I would suggest trying to get this associated with a community-driven open source foundation like Apache. I think you will struggle to convince developers or enterprises to use a data storage + analytics platform developed and maintained by GCHQ.
Does it meaningfully deal with binary data, that is can extract then encode, decide them, handle parts with corrupted data, do analysis on them etc? What about images and other large 2d data?
It supports arbitrary data formats, including binary data. It sends corrupted data or data that fails to parse to an 'error' stream where you can complete further processing on it. I don't think Stroom is right for you if you're processing data like images and other large 2d data sets. It is primarily made for data that can be transformed to XML.
Are you actually affiliated or is this just a cute coincidence? Hard to tell from your message history, but I assume even if you are you would not pick a username like that, lol.
I feel maybe the best comparison might be to Elasticsearch? It takes in mostly log data, parses it (ala Ingest Nodes) and then makes it searchable / shown as dashboards.
GCHQ (straight-faced): Just download and run this shell script we wrote. No funny business, we promise.
NSA: snickers
I think there's space for a person, a company or a tool to certify all the scripts we run by passing the results of a curl directly into a shell. Wonder if there's any money in it.
What's significant about the shell script and curl? The entire repository is software that they wrote that you can chose to run or not. Seems pretty straight up and clear to me. Running it through curl and bash or downloading it doesn't make any material difference.
Was not being snide. Significance is that these installation scripts tend to be managed separately from the application code and that there are more avenues for attack via these scripts -- it is not usually apparent where the scripts are coming from.
Running them directly post-curl without even verifying a sum of some sort leaves me uncomfortable.
Besides it's a fun exercise to consider how you'd solve the problem of securing an installation script which are much more homogeneous in behavior than generic applications.
It's just whatever the github.com servers choose to serve you. Isn't that the point? If you trust what they serve you then it's safe to run, and if you don't then it isn't. Which is exactly the same situation as the software itself in the main repo isn't it?
How is curling and running a script any different to cloning it and running it?
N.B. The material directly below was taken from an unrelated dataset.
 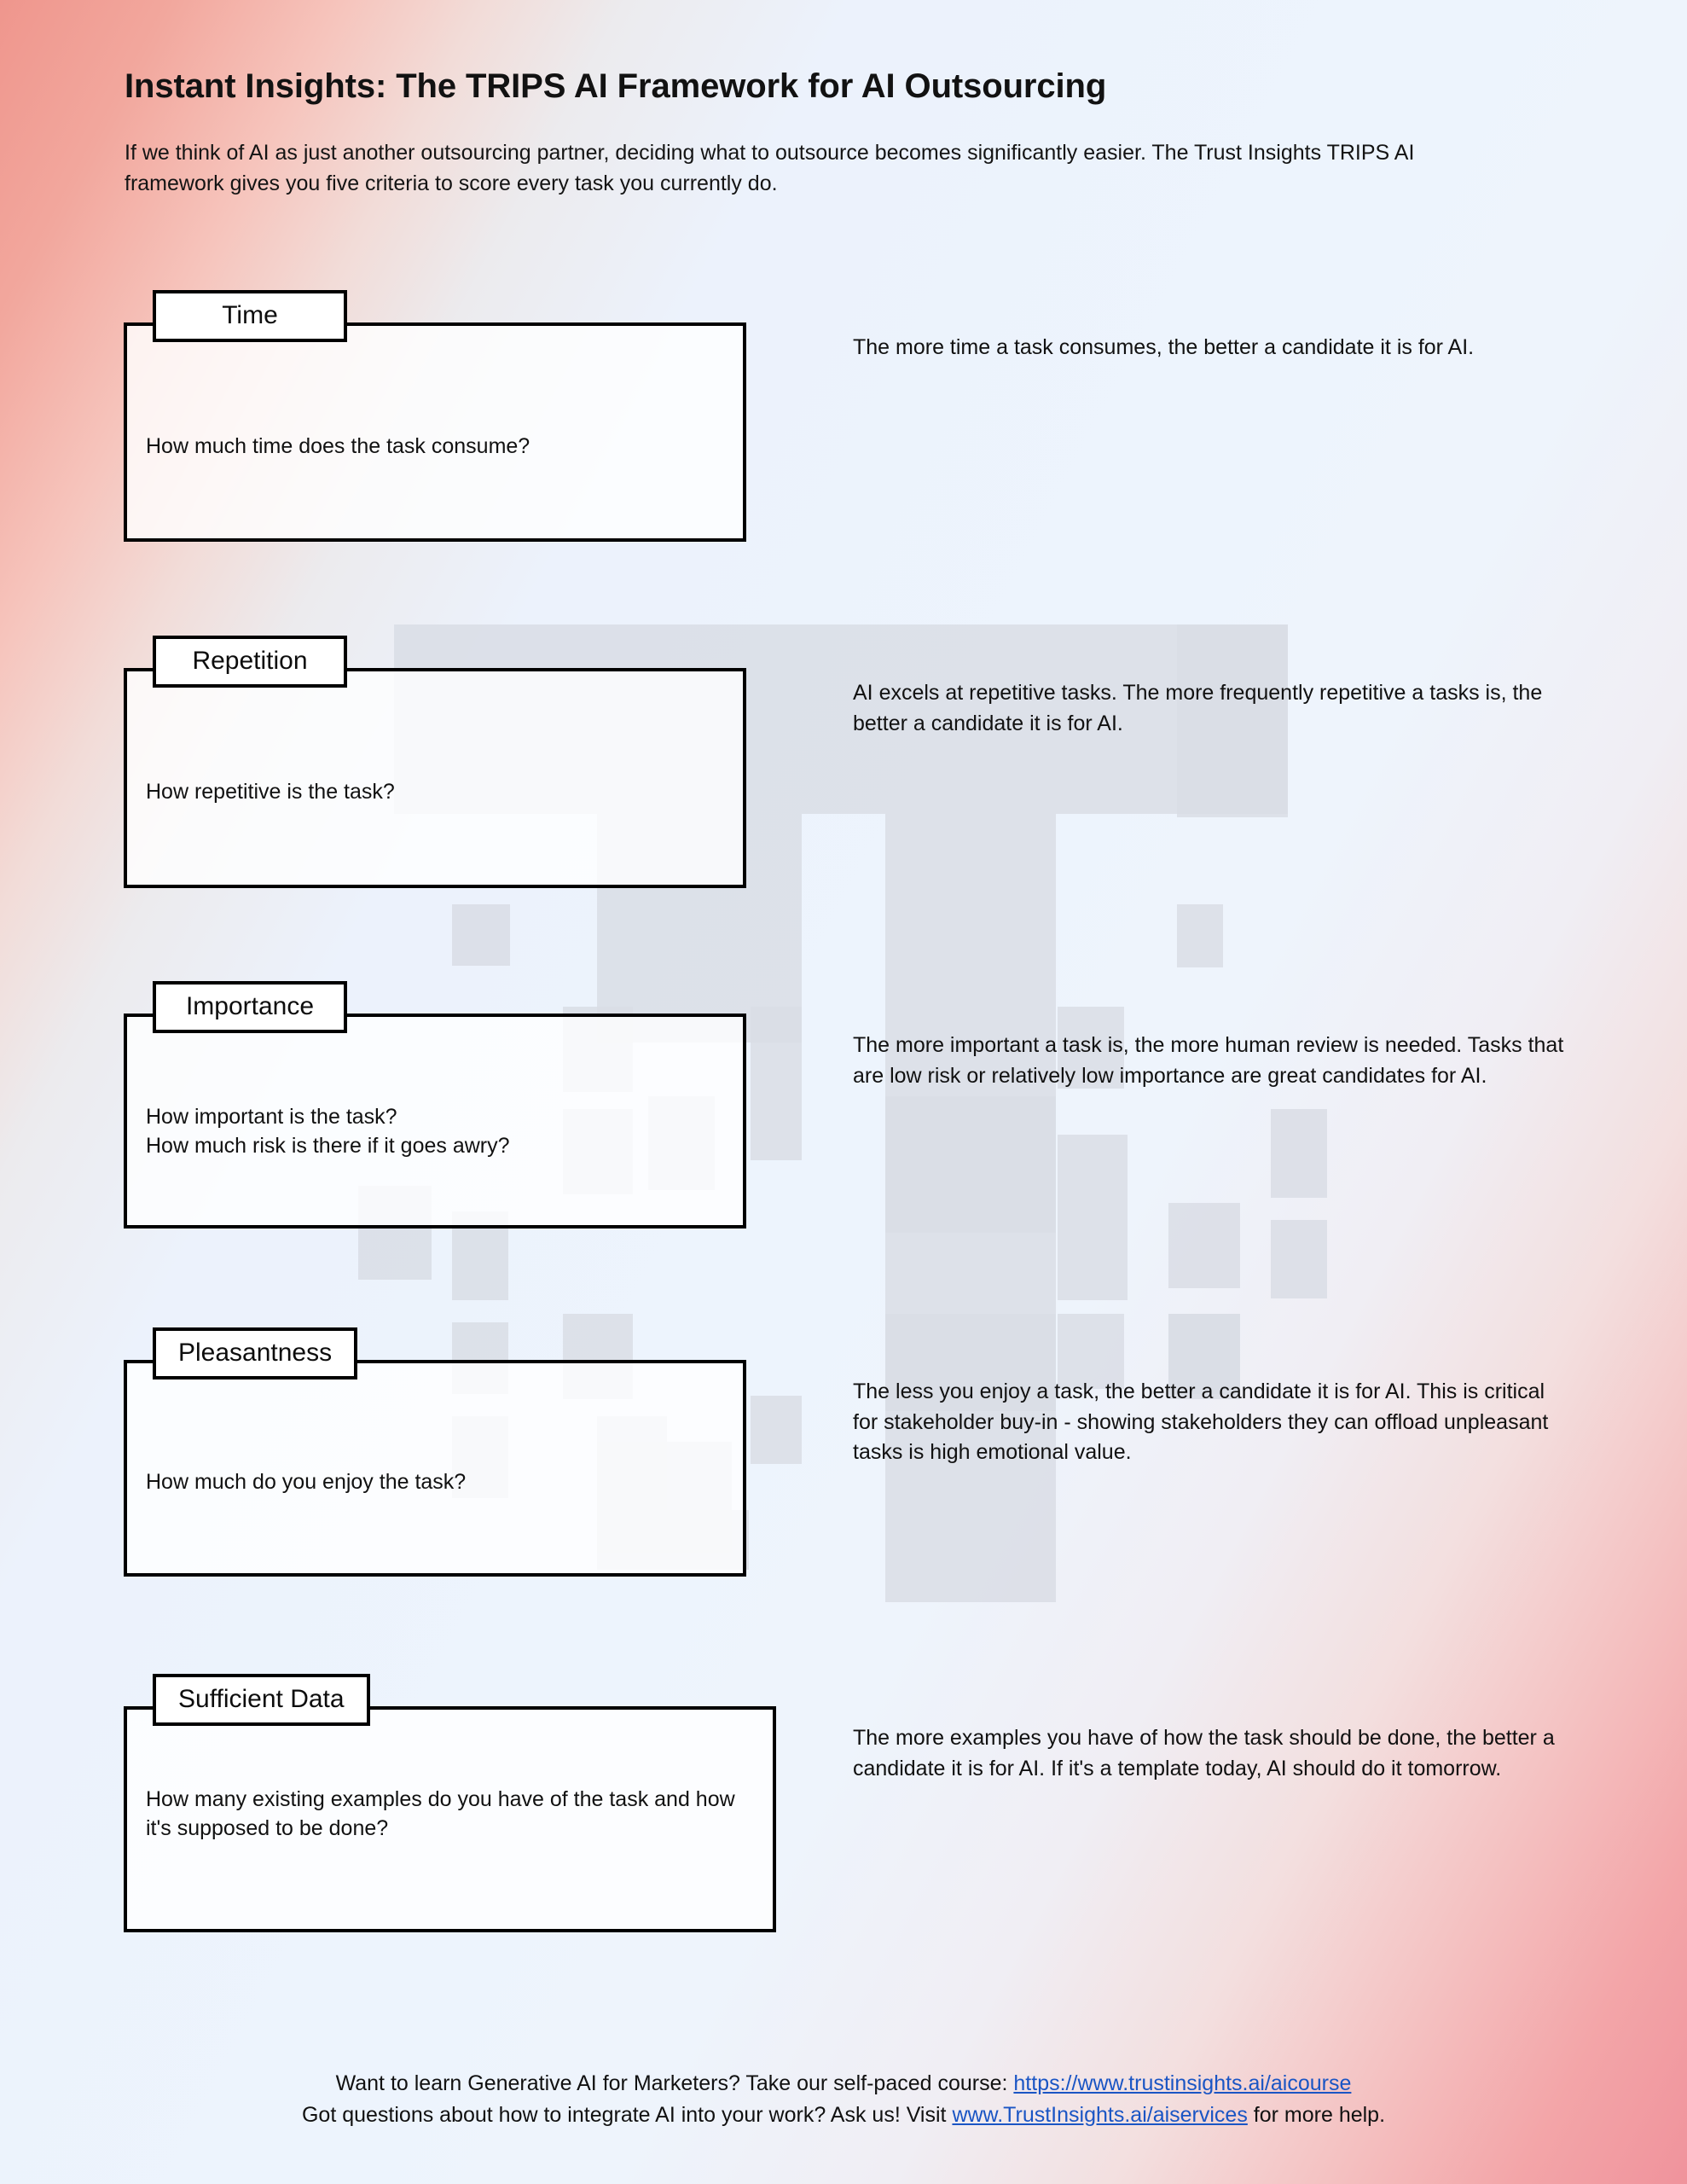 I want to click on criterion-question: How much do you enjoy the task?, so click(x=306, y=1482).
Are you thinking that the fact that the repo has a commit hash saves you? What are you verifying the commit hash against? What you see on the website? The website also served by github.com? And how do you know the commit hash isn't accurate it's just a hash of code that does indeed contain attacking code?
I'm not sure any of it makes any difference. github.com can serve you code containing attacks from either the repo or the installation script and in both vectors you're just as vulnerable.